• _Task instructions_: Which lines of the entries hold the string "star"? Copy each one.

• _The records_:

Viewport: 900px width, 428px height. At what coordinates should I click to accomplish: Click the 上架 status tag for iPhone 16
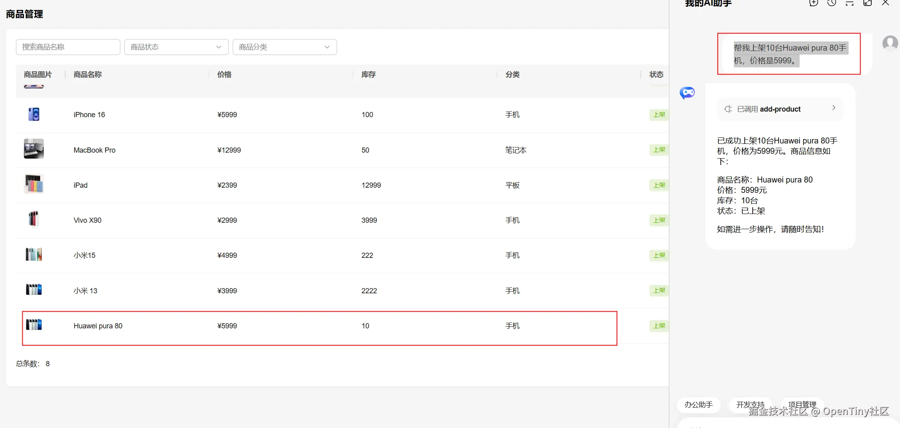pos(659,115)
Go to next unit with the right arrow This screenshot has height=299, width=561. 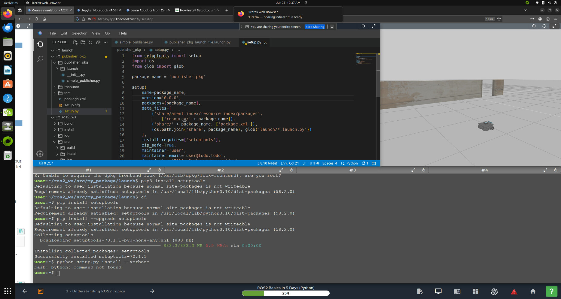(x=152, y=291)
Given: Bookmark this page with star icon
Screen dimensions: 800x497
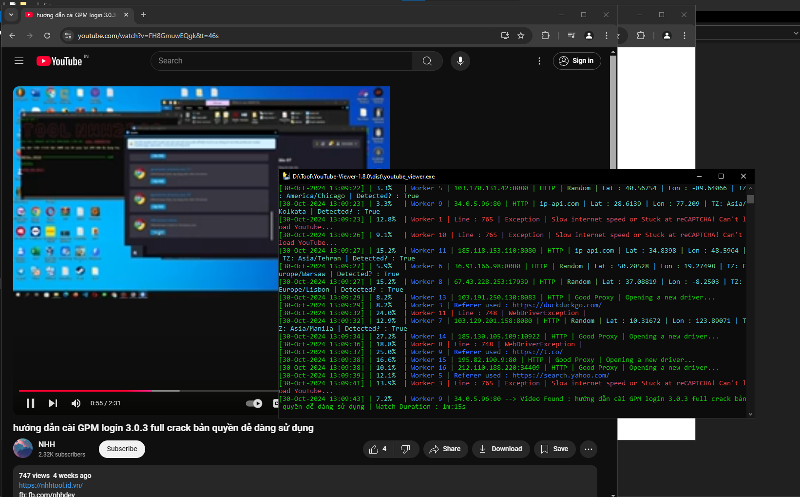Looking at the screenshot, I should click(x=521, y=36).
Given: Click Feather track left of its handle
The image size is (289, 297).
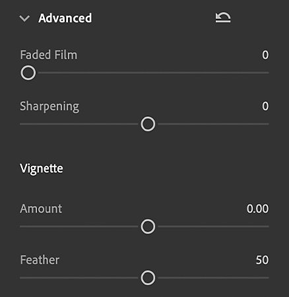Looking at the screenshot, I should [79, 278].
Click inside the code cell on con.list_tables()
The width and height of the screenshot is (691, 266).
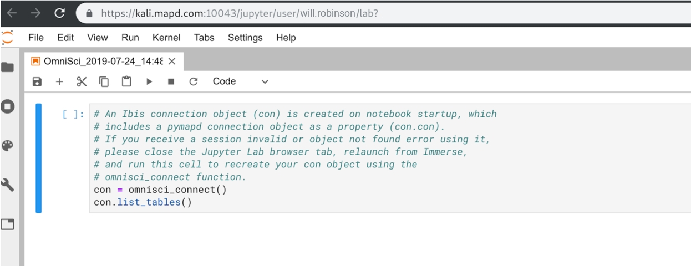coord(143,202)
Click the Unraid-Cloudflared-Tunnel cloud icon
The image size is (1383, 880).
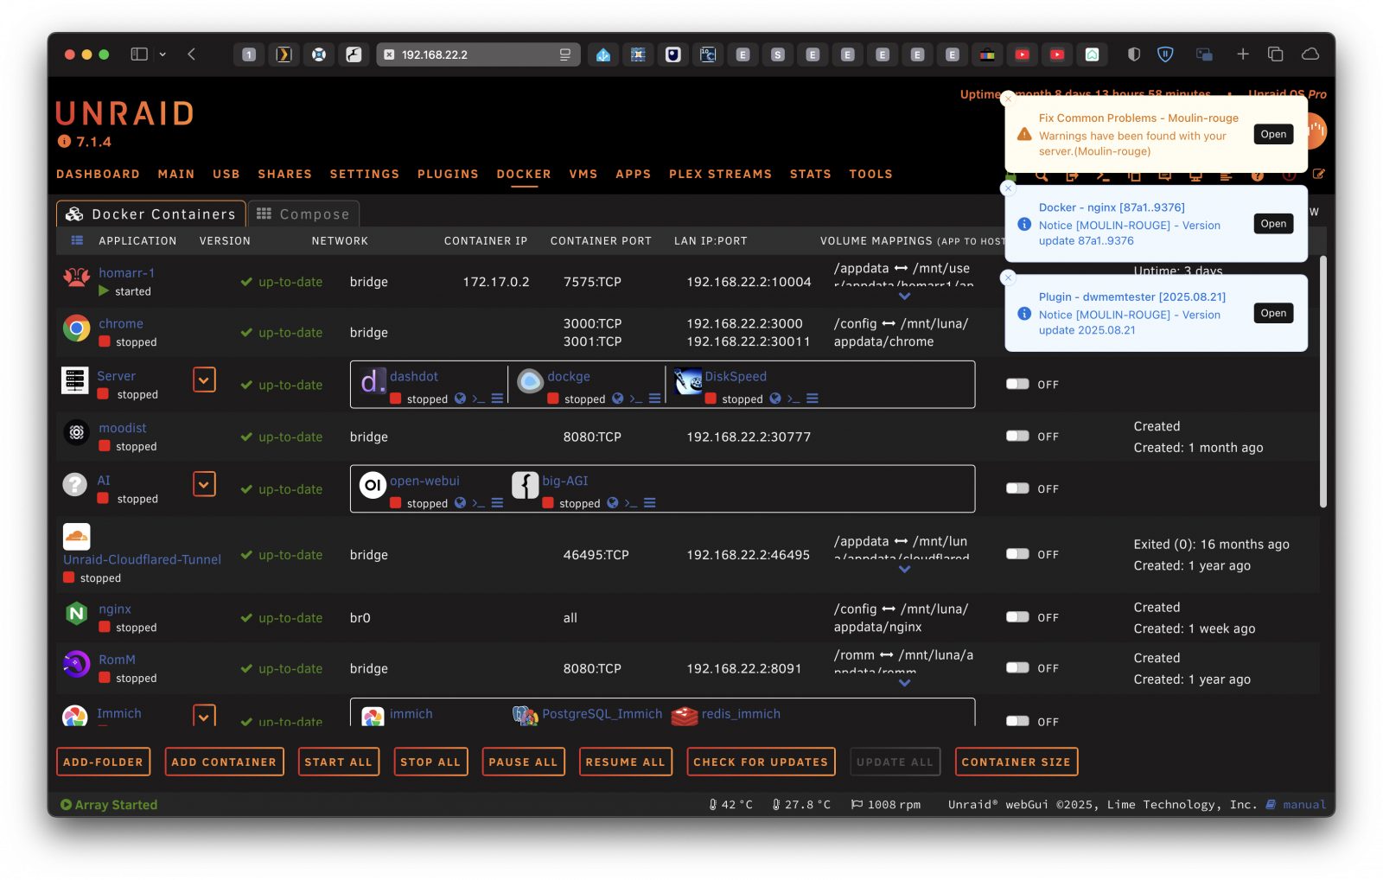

--

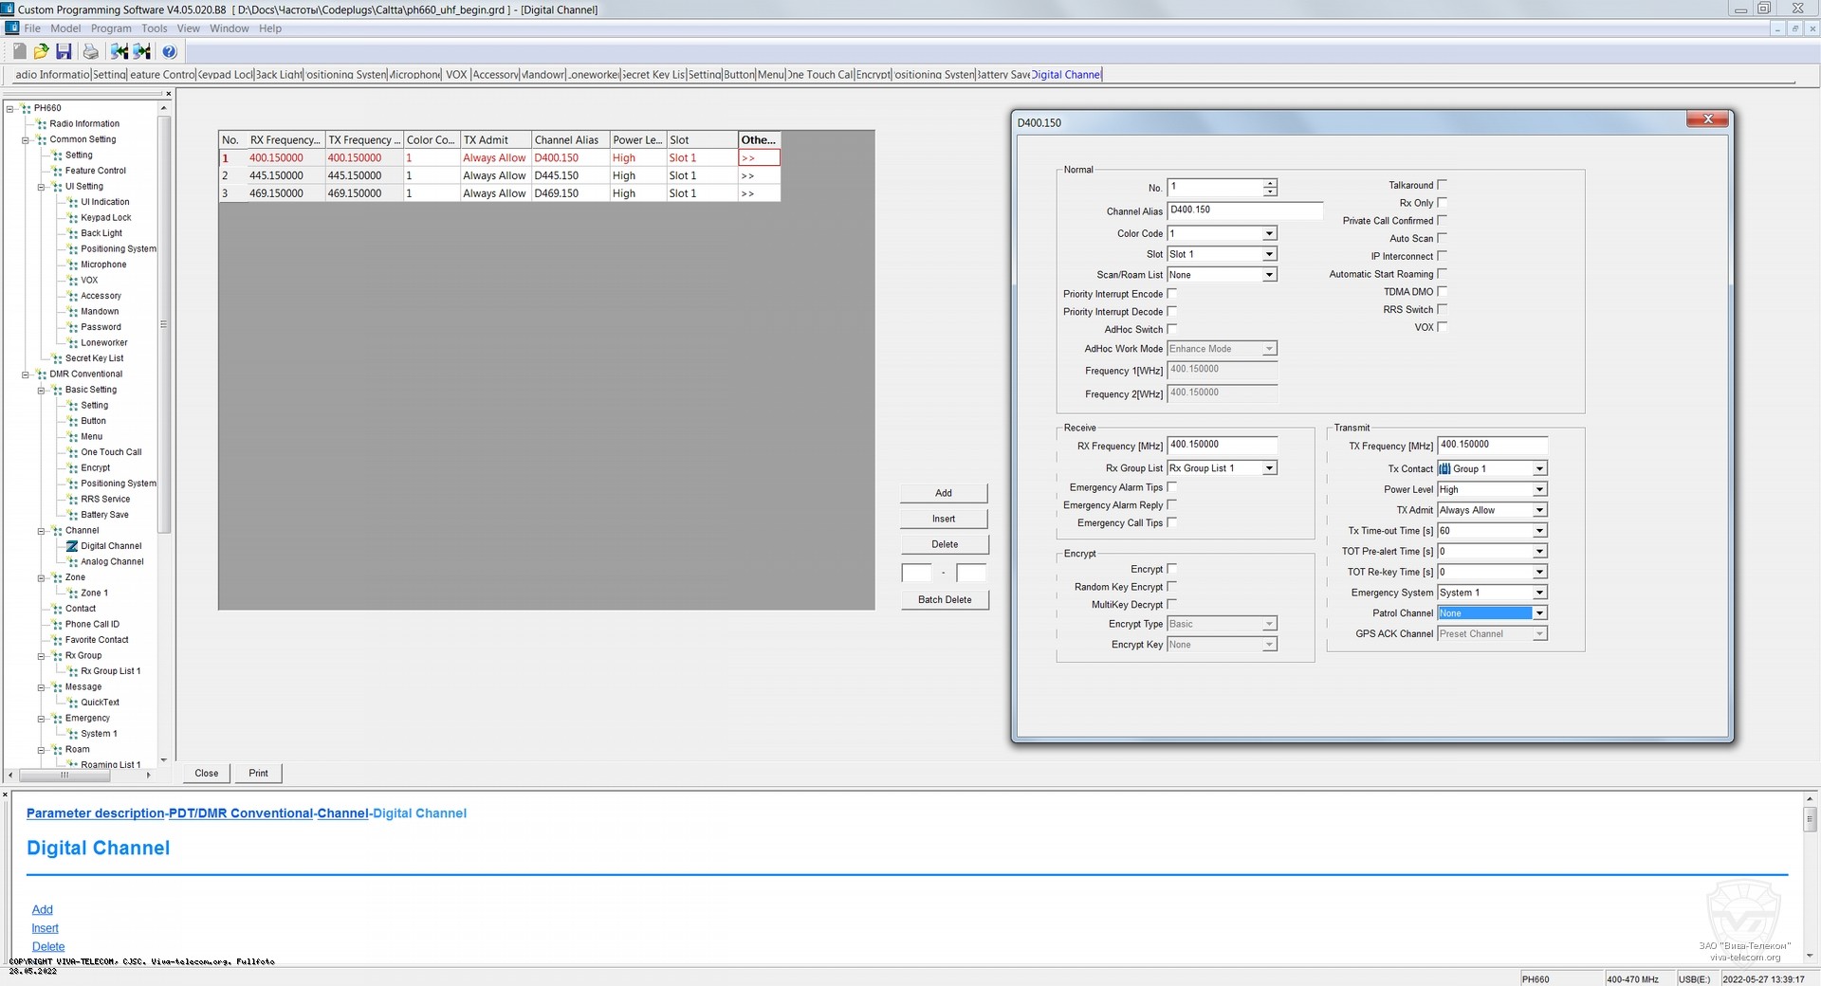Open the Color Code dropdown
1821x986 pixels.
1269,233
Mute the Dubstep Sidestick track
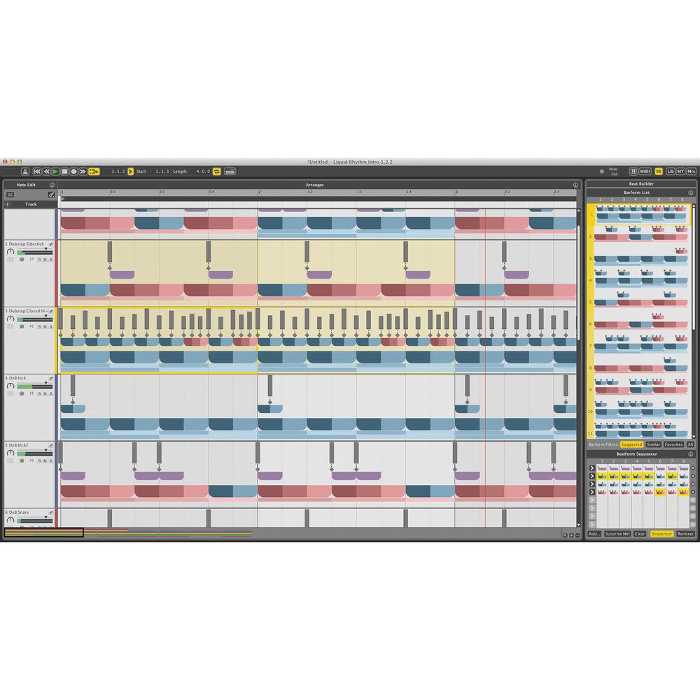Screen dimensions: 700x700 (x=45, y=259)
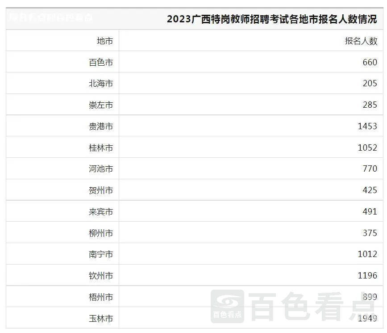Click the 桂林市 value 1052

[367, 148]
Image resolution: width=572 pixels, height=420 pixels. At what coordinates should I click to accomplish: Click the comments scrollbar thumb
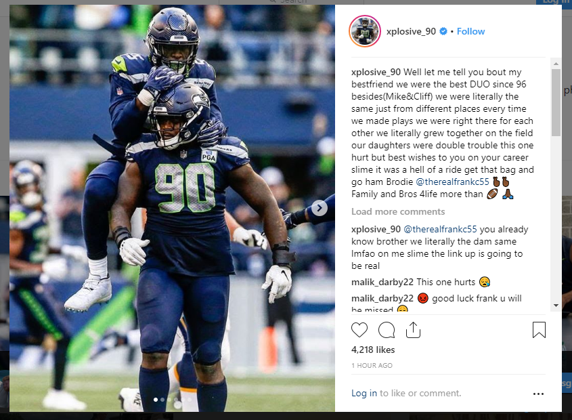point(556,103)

---

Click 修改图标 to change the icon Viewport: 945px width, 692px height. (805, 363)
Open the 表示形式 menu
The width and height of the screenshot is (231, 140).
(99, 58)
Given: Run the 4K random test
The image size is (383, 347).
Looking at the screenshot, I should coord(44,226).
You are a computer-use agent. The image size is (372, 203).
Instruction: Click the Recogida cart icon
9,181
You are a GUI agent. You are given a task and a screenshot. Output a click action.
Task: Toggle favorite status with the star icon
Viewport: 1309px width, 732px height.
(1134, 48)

• _Answer below_:
Given: Bookmark this page with star icon
Task: Toggle favorite status with the star icon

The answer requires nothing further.